• **What is needed**
Render the material from the line with "Click the Spaces: 4 indentation setting" up to and including the line with "click(x=1149, y=814)" as a Markdown table with the columns Row and Material line. Skip blank lines and leave the pictures out.

• **Recorded data**

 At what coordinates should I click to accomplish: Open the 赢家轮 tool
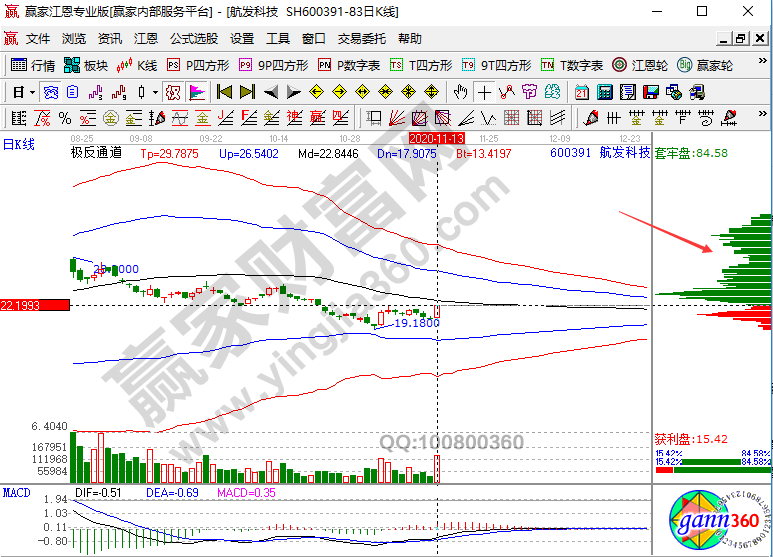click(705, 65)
--
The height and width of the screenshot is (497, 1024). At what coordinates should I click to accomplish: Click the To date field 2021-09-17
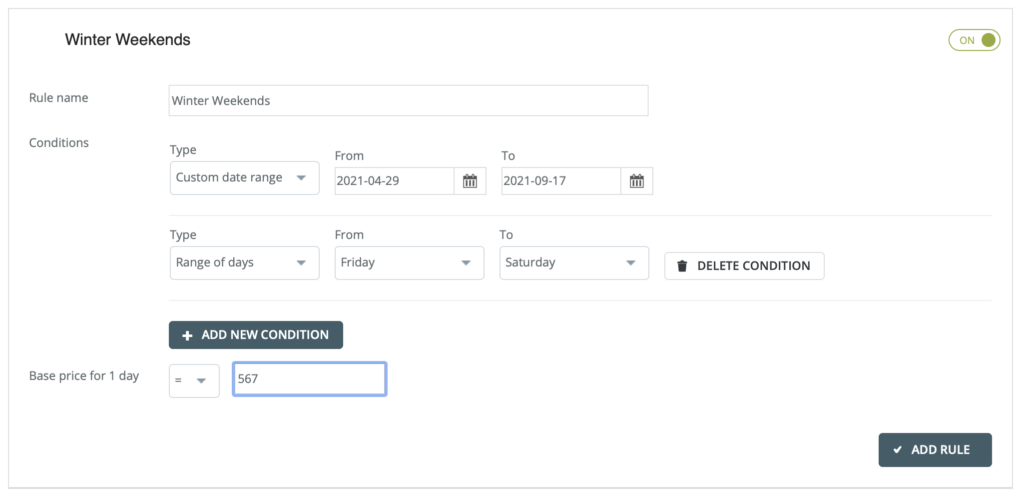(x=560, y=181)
...
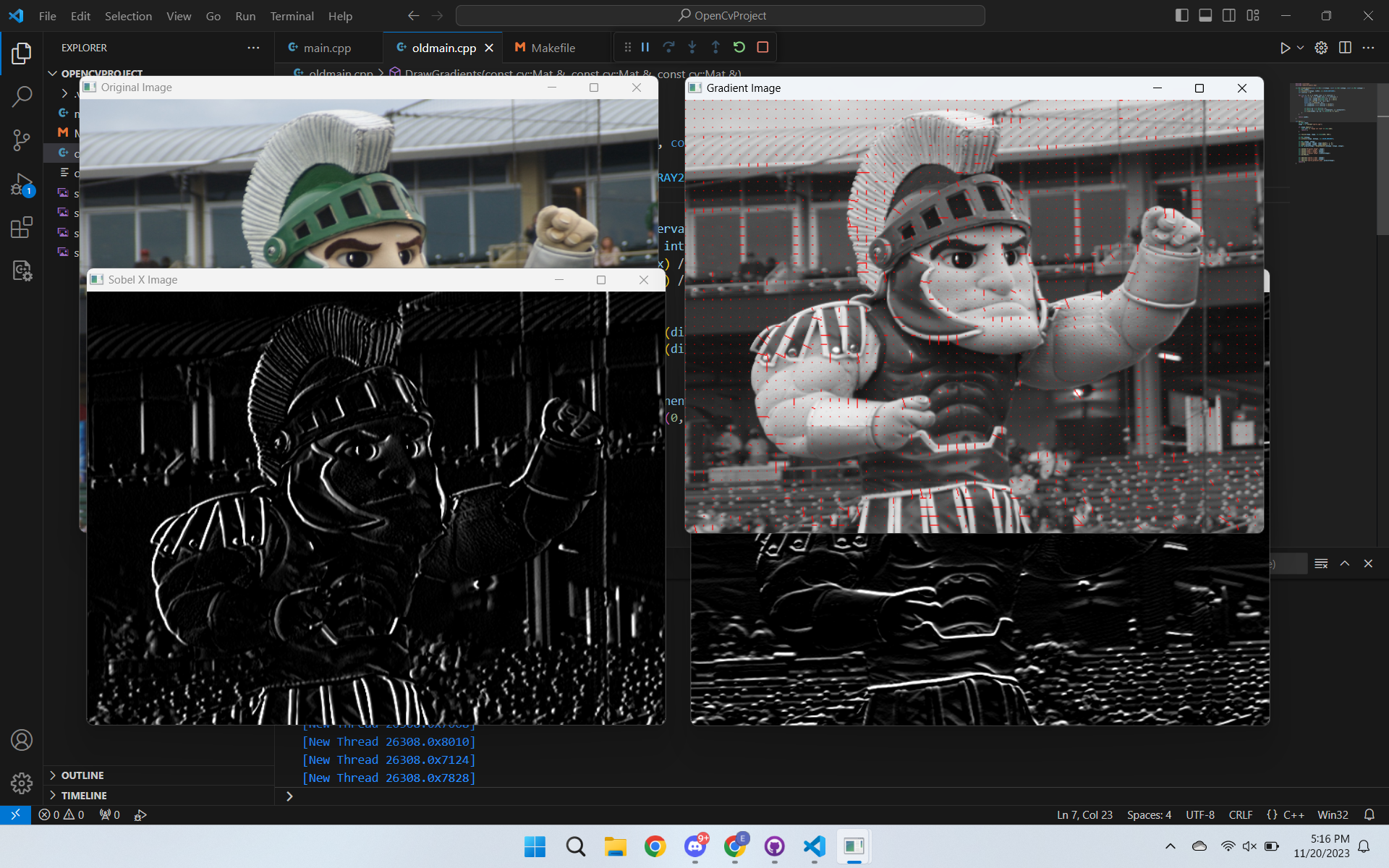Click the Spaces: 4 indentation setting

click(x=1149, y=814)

• **Answer to this task**
| Row | Material line |
|---|---|
| 1 | Click the Spaces: 4 indentation setting |
| 2 | click(x=1149, y=814) |